Casa nova - Antes de construir a casa nova, Leonel diz que morava num chalé, o qual desmanchou para construir outra casa. “Fui obrigado a desmanchar, não dava mais.” Enquanto finaliza a construção, ele diz: “eu tô acampado na garagem”, construída na esperança de um dia adquirir um automóvel. Para ele, a grande preocupação em terminar a casa nova é para dar um lugar melhor para os filhos morarem. “Agora eu dei uma segurada porque eu não tô empregado e não posso fazer prestação. Tenho que pensar nos meus “barrigudinhos”. Mas assim que eu começar a trabalhar, quero ver se dou uma pegada. Esse é o objetivo de um homem: pelo menos uma casa tentar dar. Eu tô tentando ainda. Tenho esperança de conseguir. Não digo aprontar 100%, mas se eu conseguir fazer um quarto para cada um deles, já está bom. Tô fazendo essa casa pra eles ter um quarto decente que nunca tiveram.” 
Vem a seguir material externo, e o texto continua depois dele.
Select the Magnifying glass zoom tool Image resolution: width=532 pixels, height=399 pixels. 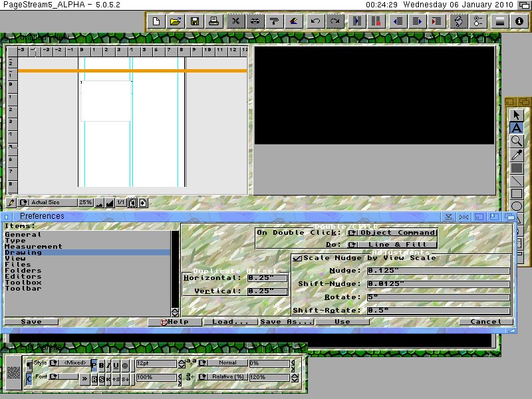[516, 141]
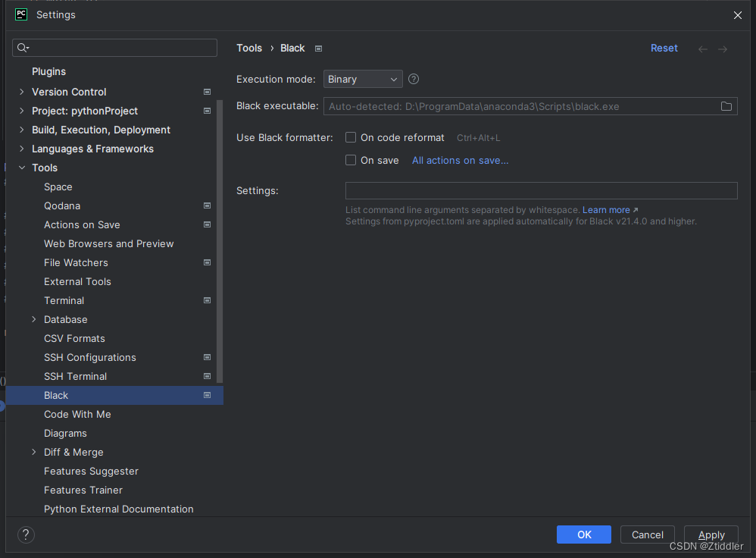Open the Execution mode dropdown
Image resolution: width=756 pixels, height=558 pixels.
(363, 79)
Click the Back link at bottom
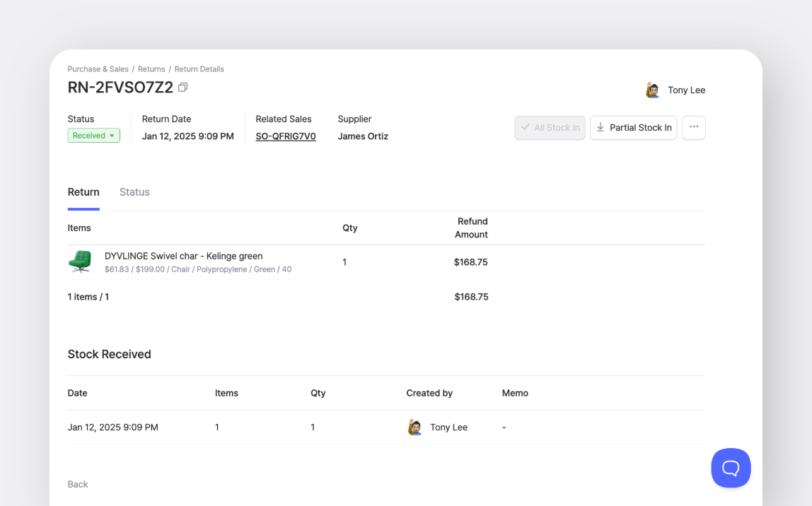Image resolution: width=812 pixels, height=506 pixels. [x=78, y=484]
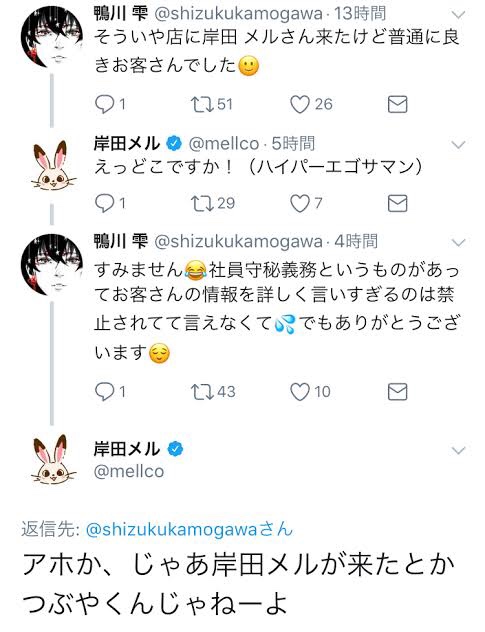
Task: Send first tweet via direct message envelope
Action: coord(397,104)
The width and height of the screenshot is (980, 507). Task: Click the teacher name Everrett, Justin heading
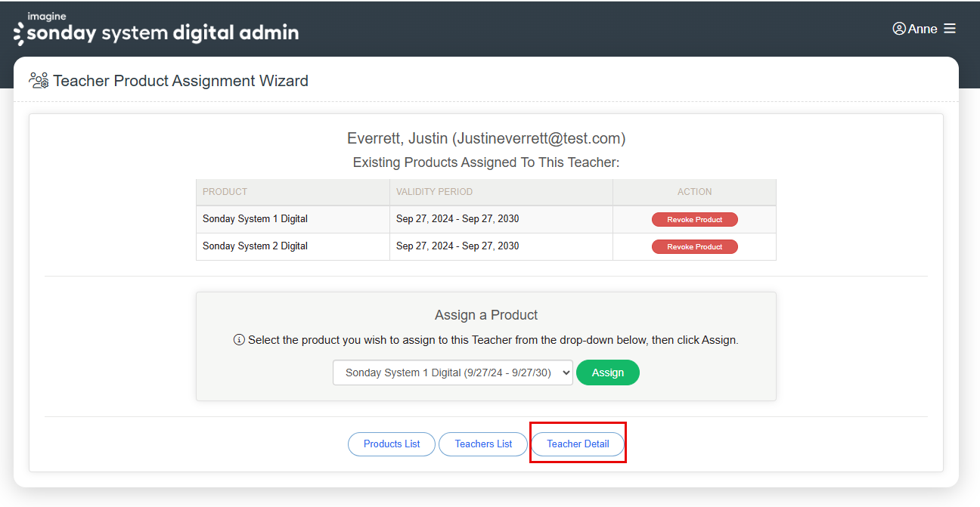(x=485, y=138)
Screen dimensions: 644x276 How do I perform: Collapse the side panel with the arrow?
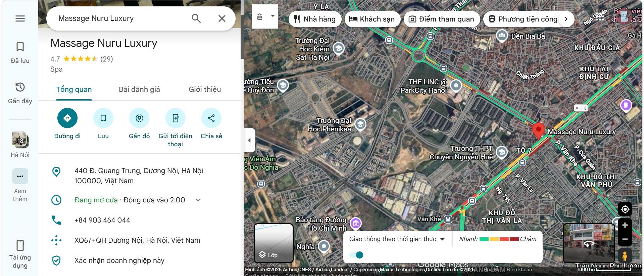coord(249,140)
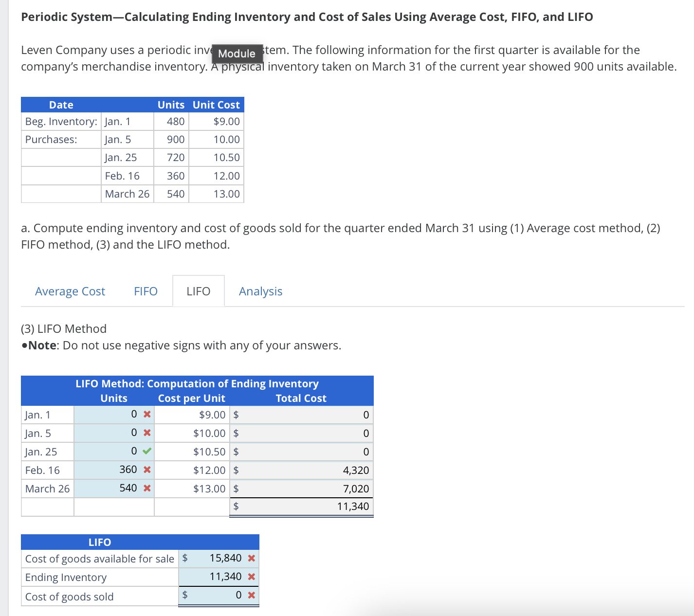Click the LIFO tab label
Viewport: 694px width, 616px height.
[x=198, y=290]
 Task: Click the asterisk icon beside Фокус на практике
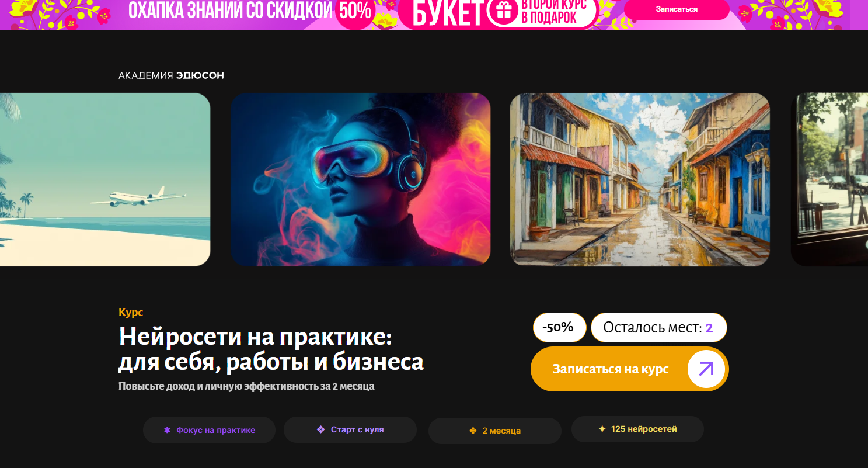[167, 430]
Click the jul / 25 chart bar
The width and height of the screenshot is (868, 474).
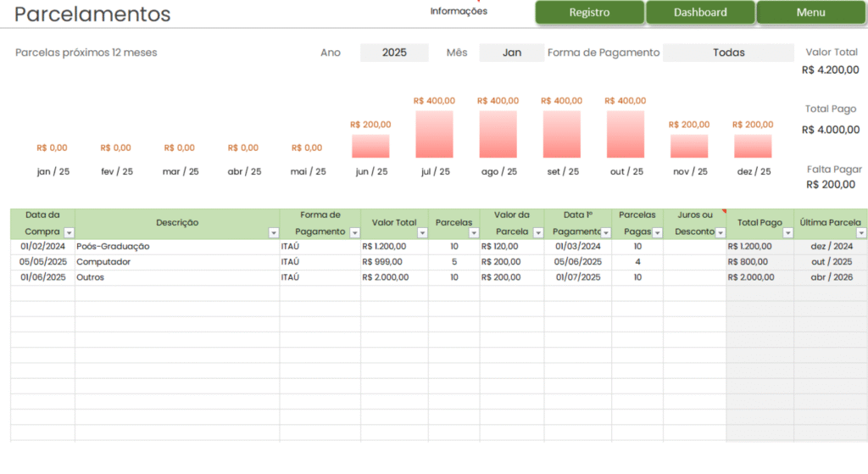point(434,134)
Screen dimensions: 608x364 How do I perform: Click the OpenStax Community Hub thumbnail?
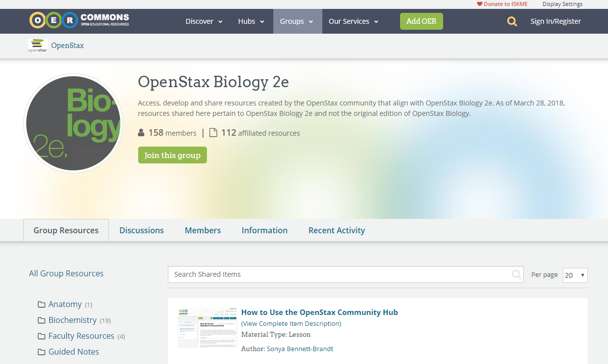[x=207, y=327]
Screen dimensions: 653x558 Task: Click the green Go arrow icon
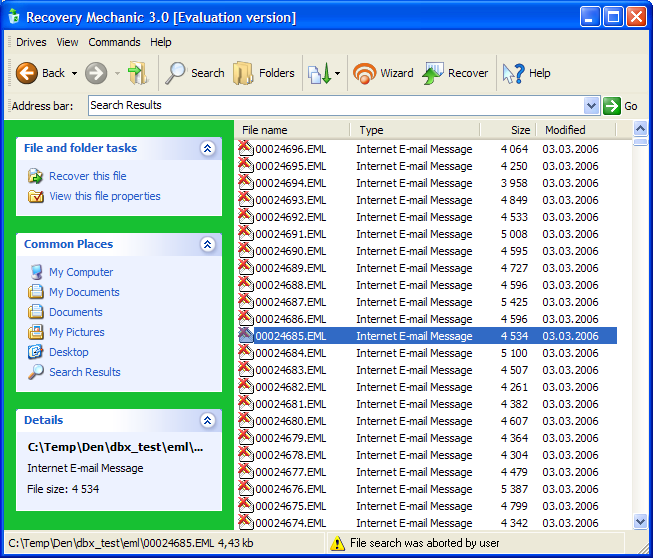click(x=611, y=106)
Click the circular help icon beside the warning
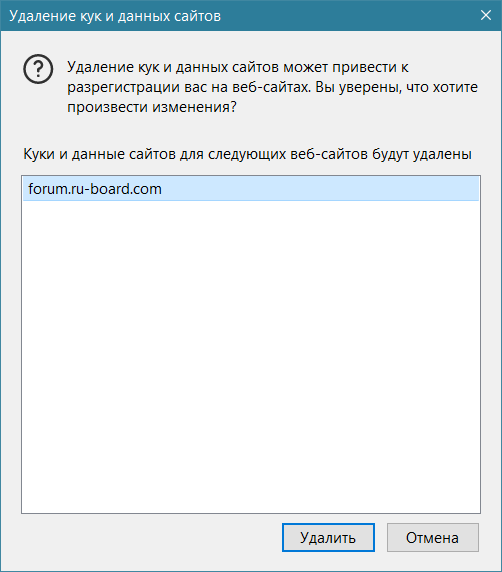This screenshot has height=572, width=502. coord(38,69)
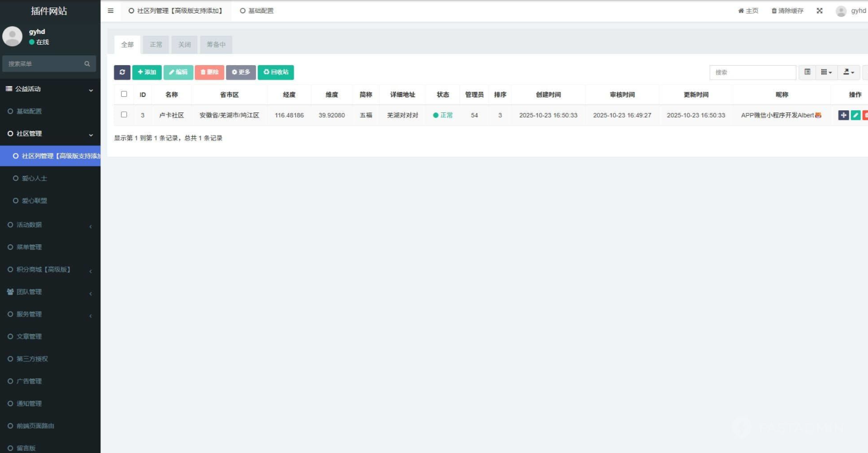The width and height of the screenshot is (868, 453).
Task: Tick the select-all checkbox in table header
Action: point(124,94)

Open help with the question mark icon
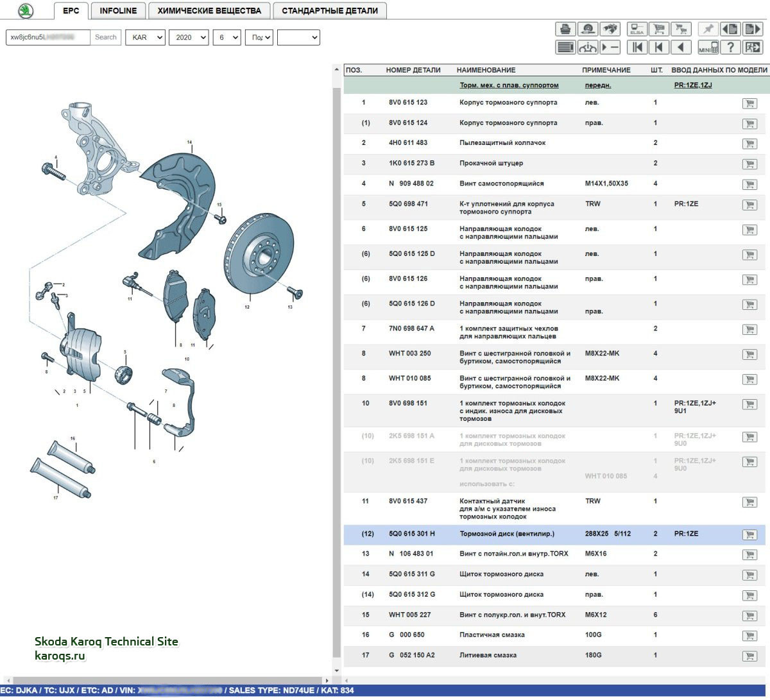tap(730, 47)
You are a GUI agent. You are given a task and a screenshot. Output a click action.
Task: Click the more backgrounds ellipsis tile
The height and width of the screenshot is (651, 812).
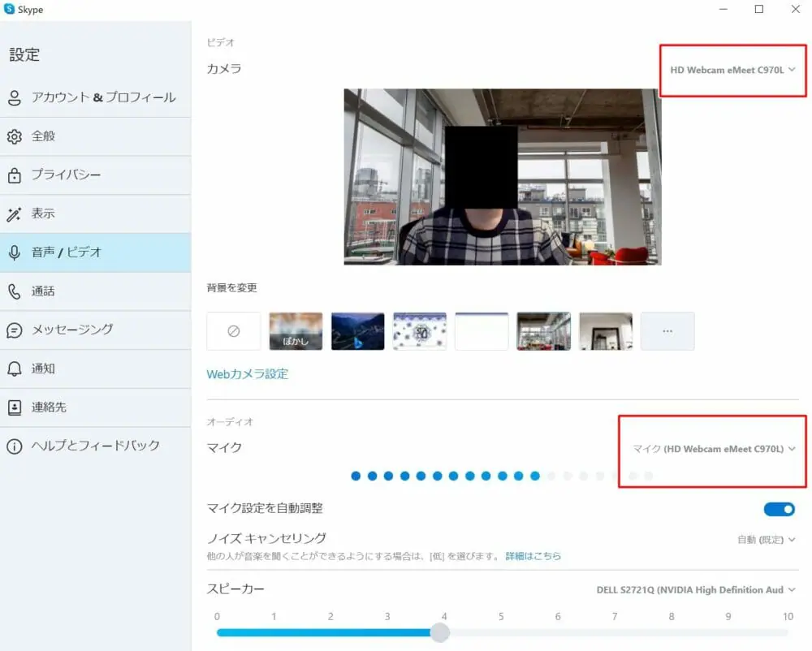[667, 331]
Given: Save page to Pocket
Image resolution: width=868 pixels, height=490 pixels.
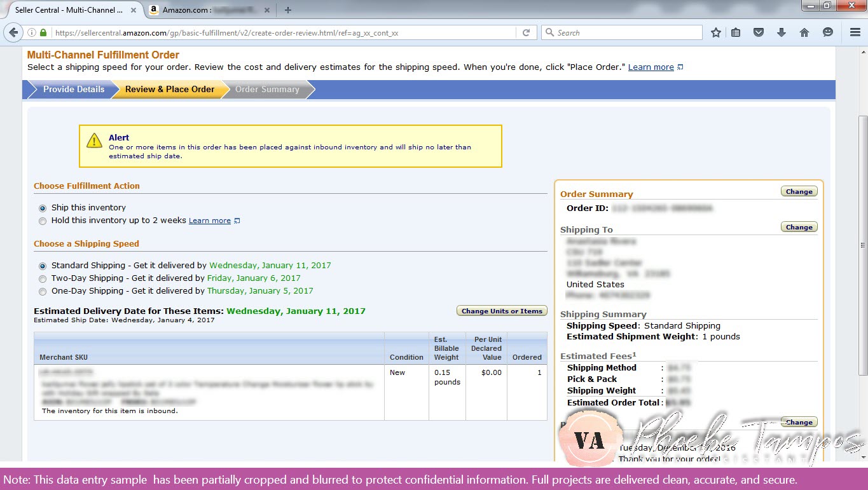Looking at the screenshot, I should [758, 32].
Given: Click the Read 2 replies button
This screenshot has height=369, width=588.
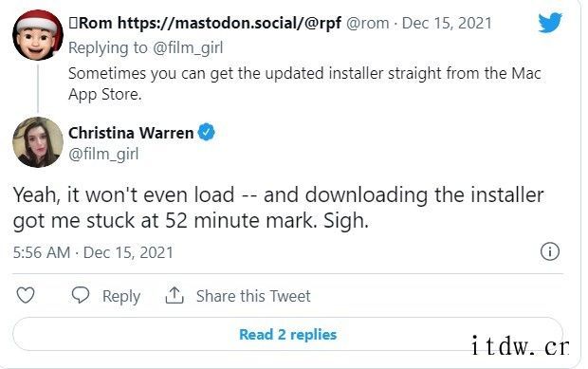Looking at the screenshot, I should pyautogui.click(x=287, y=334).
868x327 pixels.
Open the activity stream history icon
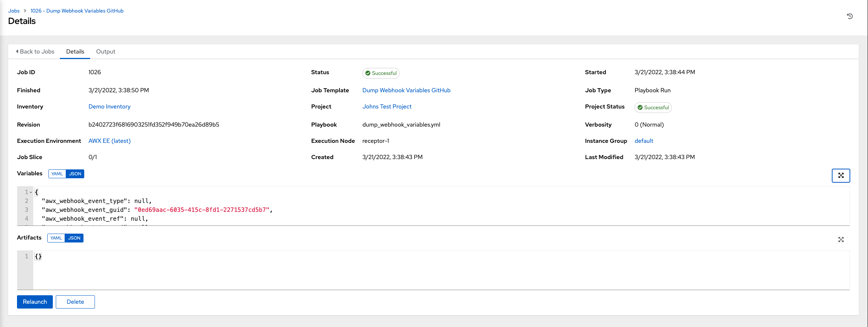pos(850,16)
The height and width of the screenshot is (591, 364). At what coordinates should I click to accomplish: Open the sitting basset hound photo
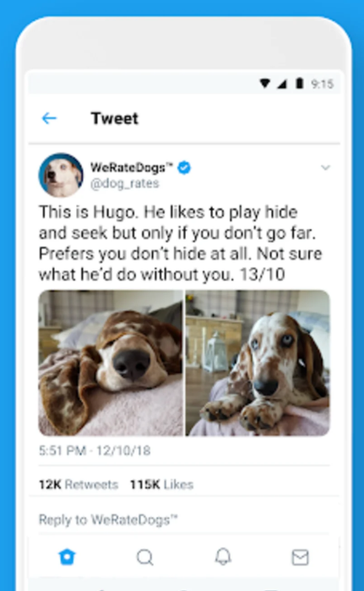point(258,363)
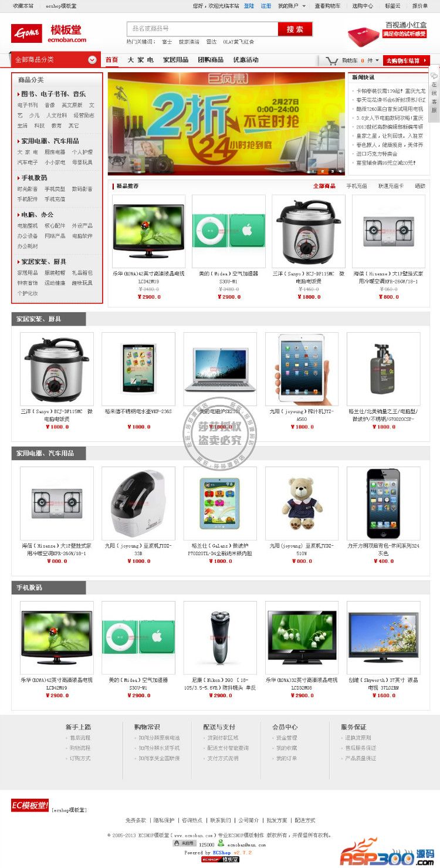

Política - Leonel tem uma visão positiva do governo Lula. “O governo não tá sendo um governo ruim. Tá razoável. Pra mim isso é uma bola de neve. Cada ano vai aumentando”, conclui. Mas ao mesmo tempo ele acredita que falta interesse para ocorrer melhorias no país. “Acho que precisa de mais pulso filme, colocar umas leis mais severas, mais rígido.”

Sonhos - Quando questionado sobre o futuro, Leonel diz que ficaria feliz se dois dos seus sonhos se realizassem. O primeiro, é em relação à casa que está em construção. “Eu conseguindo terminar a minha casa, pra mim é um grande passo.” E o segundo é o sonho de todos os pais: “Eu queria ver meu filho e minha filha encaminhados na vida. Queria durar até lá”. E imagina uma profissão ideal para a filha de 15 anos: “Eu queria que ela fosse professora, porque é uma profissão que tu tá ensinando e aprendendo ao mesmo tempo”. Quando criança, Leonel diz que queria seguir a carreira de militar para ajudar o país. “Eu sempre tive, desde guri, vontade de engajar no exército. Todo dia que passa as propagandas da marinha eu digo pro meu guri: ali tá o lugar de um homem.” Ele atribui à falta de estudos, as dificuldades que enfrenta no cotidiano. “Se eu tivesse estudo eu teria conseguido coisas melhores. Mas não tenho estudo então tenho que me contentar com uma fábrica de calçado, como servente de pedreiro.” E desabafa: “O estudo me judiou bastante, porque eu sempre tive vontade de não ser só o que eu sou hoje. Infelizmente não deu, então eu vou me contentando com essa vidinha mesmo”.